* **What is needed**
Among the records below, which lines contain the string "computer"? Report them.

━━ Data for processing

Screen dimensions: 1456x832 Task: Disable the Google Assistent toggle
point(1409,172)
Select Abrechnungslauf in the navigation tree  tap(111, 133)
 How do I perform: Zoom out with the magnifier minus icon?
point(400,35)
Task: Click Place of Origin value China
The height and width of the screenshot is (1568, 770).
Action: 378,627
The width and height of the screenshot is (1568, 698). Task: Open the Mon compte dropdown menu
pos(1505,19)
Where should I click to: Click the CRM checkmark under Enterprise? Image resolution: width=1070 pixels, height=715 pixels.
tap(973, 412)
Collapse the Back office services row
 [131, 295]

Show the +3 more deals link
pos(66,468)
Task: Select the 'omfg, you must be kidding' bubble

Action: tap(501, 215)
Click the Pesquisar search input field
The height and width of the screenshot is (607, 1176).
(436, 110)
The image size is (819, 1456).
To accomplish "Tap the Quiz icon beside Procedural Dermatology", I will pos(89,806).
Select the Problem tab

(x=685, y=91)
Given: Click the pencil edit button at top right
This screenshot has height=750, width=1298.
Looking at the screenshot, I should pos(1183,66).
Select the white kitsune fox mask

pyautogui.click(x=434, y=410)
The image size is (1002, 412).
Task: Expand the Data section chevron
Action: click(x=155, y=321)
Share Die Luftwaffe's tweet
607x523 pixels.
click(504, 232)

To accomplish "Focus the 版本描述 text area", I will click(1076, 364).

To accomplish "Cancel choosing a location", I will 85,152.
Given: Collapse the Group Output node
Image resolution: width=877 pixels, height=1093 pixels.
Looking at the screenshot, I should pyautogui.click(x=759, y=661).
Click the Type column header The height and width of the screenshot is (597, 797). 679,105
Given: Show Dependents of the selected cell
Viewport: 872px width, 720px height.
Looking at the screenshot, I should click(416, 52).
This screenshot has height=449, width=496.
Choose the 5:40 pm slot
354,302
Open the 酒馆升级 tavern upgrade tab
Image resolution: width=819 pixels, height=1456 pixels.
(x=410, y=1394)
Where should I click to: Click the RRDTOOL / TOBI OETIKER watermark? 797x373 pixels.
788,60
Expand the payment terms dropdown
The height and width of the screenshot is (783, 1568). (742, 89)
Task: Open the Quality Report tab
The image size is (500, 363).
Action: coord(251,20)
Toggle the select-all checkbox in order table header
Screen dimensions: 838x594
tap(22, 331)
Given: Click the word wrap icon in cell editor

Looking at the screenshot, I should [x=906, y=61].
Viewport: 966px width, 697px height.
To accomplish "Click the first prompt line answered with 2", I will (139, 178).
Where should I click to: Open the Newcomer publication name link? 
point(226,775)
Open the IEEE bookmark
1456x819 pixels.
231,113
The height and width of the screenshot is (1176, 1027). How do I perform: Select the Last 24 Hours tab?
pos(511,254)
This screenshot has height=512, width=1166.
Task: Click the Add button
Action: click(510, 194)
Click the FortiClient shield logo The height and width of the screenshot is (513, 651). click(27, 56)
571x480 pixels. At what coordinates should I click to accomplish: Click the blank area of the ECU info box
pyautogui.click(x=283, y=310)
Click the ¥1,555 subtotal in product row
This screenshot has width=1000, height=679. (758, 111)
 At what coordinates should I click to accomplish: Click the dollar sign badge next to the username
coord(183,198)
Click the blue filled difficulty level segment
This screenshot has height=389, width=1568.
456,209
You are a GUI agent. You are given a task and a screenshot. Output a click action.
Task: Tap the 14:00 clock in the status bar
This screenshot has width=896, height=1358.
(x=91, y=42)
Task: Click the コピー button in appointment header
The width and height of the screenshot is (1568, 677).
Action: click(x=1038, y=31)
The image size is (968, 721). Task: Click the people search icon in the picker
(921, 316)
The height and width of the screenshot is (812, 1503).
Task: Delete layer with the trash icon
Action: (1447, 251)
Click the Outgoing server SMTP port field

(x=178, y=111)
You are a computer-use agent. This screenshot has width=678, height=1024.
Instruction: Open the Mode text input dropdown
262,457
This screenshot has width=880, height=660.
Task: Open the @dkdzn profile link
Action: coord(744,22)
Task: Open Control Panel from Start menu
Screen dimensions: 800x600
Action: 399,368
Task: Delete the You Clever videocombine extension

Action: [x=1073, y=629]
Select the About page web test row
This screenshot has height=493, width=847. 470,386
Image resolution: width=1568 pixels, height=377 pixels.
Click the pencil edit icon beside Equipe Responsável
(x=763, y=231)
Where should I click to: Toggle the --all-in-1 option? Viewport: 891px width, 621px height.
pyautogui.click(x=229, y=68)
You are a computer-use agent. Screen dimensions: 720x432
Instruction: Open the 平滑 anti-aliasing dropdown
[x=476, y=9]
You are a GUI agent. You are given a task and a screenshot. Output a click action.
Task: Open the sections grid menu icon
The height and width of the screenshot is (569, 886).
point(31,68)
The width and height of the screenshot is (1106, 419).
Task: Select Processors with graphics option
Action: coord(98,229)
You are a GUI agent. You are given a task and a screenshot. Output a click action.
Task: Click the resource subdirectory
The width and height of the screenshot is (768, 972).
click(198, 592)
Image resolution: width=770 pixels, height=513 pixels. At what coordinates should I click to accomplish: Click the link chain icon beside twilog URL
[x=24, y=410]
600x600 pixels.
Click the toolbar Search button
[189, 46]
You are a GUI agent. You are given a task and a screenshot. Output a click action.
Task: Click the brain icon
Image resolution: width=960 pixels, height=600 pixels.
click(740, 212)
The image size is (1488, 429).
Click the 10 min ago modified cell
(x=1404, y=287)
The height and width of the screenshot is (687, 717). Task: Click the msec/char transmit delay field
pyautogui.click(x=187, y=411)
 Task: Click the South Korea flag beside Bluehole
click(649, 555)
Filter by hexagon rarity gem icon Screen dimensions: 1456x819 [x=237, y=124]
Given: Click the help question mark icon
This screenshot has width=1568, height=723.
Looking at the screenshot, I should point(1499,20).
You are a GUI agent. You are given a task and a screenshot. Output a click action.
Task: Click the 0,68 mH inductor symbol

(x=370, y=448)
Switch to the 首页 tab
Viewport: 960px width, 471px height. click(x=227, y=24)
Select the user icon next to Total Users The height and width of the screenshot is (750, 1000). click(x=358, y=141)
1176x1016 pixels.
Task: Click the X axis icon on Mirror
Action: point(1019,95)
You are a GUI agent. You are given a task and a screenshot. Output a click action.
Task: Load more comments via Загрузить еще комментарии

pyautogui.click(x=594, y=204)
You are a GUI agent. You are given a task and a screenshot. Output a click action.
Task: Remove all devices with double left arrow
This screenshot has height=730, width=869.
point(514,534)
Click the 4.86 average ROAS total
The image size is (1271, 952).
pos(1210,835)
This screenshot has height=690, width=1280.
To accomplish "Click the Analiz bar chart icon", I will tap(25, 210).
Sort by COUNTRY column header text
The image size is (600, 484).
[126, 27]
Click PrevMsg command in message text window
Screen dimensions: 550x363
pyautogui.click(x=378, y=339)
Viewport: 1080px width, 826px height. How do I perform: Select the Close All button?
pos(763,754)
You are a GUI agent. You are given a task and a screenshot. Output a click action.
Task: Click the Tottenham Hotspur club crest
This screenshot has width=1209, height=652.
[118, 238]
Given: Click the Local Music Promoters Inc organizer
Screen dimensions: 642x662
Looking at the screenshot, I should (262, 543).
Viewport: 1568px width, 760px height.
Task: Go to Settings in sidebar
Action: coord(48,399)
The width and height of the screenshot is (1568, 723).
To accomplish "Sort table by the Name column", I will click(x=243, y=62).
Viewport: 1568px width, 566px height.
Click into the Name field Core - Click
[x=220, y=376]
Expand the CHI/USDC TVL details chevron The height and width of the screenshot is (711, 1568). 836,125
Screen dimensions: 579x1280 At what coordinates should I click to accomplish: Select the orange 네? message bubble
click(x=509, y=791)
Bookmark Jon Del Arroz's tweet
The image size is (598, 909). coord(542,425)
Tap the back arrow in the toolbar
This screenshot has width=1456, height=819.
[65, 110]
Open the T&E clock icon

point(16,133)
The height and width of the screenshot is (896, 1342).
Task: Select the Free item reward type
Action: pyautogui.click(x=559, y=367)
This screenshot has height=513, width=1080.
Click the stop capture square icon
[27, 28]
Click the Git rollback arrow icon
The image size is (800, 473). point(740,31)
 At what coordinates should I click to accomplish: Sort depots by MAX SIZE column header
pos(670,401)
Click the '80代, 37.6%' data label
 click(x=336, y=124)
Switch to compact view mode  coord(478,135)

━━━━

* **Solution for this task**
You are a computer-use agent. This screenshot has width=678, height=1024.
You are a computer-use agent. Screen dimensions: 720x432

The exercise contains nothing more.